* _Brief_: Your response should contain each line of the data that includes "below".

[Start of section]

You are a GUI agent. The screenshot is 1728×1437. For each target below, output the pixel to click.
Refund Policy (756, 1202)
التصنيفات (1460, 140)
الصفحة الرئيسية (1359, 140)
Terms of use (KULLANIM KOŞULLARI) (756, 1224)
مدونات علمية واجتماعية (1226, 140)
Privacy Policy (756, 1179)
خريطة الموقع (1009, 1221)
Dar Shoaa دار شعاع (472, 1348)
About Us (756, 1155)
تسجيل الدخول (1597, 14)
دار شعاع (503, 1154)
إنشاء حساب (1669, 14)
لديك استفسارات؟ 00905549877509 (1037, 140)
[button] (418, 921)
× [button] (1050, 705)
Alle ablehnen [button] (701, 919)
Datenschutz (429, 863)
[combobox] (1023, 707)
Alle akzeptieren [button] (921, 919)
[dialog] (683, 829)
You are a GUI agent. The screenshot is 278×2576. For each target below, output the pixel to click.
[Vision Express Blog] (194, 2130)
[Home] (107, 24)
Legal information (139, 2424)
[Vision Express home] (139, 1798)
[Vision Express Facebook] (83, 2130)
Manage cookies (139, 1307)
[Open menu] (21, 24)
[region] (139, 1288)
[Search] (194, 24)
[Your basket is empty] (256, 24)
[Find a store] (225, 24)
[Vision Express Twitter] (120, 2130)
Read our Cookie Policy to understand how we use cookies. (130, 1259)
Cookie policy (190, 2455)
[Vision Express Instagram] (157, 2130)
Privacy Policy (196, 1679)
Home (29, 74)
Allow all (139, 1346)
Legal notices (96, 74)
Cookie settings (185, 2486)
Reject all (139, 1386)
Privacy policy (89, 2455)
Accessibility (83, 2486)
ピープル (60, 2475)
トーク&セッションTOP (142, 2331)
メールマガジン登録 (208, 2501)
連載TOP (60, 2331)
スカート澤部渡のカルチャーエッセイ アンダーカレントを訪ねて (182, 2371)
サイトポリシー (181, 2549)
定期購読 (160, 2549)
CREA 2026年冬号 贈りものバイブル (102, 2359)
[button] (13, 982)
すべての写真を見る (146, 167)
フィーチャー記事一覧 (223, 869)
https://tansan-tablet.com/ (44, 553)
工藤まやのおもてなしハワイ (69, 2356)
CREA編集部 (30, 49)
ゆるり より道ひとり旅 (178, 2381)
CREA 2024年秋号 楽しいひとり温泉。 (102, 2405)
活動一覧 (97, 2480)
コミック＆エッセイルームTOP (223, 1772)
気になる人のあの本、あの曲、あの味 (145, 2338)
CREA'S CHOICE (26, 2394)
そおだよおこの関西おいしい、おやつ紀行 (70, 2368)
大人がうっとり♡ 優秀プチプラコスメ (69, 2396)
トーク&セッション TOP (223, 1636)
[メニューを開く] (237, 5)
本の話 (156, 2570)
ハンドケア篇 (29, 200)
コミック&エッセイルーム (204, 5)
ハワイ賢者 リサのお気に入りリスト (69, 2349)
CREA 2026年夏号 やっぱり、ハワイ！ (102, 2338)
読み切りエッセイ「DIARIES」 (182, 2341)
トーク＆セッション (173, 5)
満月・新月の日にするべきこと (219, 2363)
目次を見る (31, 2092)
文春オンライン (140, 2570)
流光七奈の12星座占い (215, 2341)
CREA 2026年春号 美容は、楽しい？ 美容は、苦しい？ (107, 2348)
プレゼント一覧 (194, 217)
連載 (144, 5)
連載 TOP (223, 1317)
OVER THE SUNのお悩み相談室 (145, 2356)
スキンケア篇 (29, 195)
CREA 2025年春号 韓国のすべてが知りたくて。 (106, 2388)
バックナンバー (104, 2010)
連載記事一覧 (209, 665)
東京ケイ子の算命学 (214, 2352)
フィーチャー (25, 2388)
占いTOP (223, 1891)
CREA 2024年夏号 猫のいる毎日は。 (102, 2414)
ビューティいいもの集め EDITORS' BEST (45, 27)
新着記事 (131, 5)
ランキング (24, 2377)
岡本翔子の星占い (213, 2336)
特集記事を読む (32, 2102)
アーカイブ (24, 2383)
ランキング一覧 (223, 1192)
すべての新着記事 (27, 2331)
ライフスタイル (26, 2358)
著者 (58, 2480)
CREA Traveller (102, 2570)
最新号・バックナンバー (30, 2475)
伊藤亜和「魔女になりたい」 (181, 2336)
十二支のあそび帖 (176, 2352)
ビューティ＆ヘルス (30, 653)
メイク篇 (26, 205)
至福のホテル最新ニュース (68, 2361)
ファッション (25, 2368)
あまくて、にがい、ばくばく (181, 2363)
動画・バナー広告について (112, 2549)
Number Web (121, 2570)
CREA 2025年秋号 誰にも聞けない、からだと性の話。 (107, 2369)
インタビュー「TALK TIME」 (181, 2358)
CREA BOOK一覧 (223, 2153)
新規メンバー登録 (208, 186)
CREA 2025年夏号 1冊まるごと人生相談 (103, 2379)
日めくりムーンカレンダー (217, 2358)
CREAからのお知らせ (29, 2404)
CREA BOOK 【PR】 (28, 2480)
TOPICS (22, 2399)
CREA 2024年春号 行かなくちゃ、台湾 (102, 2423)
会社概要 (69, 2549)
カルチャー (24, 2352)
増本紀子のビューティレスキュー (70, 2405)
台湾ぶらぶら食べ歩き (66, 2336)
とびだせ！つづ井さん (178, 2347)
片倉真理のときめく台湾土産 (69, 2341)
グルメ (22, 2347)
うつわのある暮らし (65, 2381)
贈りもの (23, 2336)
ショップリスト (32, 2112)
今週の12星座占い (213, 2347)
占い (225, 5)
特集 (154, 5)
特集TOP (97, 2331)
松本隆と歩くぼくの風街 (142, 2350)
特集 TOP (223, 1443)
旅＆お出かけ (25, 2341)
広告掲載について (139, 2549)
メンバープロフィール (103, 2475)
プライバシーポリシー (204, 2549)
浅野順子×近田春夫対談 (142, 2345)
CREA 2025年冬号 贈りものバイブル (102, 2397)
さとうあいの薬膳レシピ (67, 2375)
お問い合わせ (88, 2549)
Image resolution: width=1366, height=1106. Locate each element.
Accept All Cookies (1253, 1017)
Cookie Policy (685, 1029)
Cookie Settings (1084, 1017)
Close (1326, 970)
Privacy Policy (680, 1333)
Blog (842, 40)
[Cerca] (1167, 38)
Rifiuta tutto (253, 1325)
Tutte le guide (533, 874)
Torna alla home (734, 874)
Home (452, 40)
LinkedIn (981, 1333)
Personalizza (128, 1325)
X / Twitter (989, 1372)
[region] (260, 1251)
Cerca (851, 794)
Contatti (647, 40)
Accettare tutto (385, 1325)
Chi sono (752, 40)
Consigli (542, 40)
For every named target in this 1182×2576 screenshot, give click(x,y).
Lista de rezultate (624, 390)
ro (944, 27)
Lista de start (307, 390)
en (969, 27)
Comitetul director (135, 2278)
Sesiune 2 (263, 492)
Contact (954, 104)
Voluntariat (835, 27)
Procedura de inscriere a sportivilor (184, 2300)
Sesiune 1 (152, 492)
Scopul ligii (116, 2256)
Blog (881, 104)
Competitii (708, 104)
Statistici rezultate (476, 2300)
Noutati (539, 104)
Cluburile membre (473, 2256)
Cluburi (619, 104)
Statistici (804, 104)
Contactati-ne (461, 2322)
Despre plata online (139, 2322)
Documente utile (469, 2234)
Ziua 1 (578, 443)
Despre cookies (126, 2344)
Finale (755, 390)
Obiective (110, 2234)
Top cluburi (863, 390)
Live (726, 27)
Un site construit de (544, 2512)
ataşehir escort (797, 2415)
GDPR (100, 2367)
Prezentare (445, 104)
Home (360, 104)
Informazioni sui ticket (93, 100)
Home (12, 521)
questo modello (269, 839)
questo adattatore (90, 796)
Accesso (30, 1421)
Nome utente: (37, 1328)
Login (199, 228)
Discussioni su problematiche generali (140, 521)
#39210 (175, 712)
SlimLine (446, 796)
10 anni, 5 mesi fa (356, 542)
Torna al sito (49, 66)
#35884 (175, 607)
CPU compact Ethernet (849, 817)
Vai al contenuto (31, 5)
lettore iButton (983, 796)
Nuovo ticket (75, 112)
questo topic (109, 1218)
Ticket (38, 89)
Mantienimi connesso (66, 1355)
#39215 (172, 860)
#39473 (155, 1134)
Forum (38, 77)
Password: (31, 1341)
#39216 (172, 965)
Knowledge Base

[End of section]

* _Result of the task_:
You are a GUI agent. The screenshot is 1728×1437. For each target below, output the pixel to click.
You are a GUI agent. The screenshot is 278×2576. For each target below, output the pixel to click.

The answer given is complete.